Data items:
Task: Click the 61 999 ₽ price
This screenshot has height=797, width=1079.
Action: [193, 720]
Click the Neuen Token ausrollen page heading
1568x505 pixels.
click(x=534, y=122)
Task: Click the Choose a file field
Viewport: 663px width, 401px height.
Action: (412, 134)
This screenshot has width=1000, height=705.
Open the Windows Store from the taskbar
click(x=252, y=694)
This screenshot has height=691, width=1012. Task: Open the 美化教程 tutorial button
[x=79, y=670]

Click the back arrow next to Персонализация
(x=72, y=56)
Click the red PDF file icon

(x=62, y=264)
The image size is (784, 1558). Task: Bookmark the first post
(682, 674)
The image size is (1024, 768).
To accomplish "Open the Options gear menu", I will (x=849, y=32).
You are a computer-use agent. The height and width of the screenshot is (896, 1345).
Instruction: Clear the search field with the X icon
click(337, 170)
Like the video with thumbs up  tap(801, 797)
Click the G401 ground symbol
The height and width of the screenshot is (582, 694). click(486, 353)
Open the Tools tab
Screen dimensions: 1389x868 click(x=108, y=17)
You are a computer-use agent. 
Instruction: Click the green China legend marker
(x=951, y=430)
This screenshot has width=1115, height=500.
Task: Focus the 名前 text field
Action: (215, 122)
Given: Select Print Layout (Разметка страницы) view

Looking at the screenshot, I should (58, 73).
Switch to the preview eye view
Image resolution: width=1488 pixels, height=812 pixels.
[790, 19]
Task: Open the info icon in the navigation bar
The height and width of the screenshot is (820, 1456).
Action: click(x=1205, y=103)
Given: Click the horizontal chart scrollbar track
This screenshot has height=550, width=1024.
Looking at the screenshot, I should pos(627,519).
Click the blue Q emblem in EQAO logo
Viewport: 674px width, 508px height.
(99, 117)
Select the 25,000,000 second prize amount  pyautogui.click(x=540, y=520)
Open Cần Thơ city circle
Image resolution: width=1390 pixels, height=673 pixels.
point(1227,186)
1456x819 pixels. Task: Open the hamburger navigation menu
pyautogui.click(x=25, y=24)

* _Objective_
Copy out the lines above without changes, beginning with the line that contains "Click the red PDF file icon" and continuing through the line that contains "Looking at the screenshot, I should (58, 73).".

* _Problem solution_
Click the red PDF file icon

(x=62, y=264)
The image size is (784, 1558). Task: Bookmark the first post
(682, 674)
The image size is (1024, 768).
To accomplish "Open the Options gear menu", I will (x=849, y=32).
You are a computer-use agent. The height and width of the screenshot is (896, 1345).
Instruction: Clear the search field with the X icon
click(337, 170)
Like the video with thumbs up  tap(801, 797)
Click the G401 ground symbol
The height and width of the screenshot is (582, 694). click(486, 353)
Open the Tools tab
Screen dimensions: 1389x868 click(x=108, y=17)
You are a computer-use agent. 
Instruction: Click the green China legend marker
(x=951, y=430)
This screenshot has width=1115, height=500.
Task: Focus the 名前 text field
Action: (215, 122)
Given: Select Print Layout (Разметка страницы) view

Looking at the screenshot, I should (58, 73).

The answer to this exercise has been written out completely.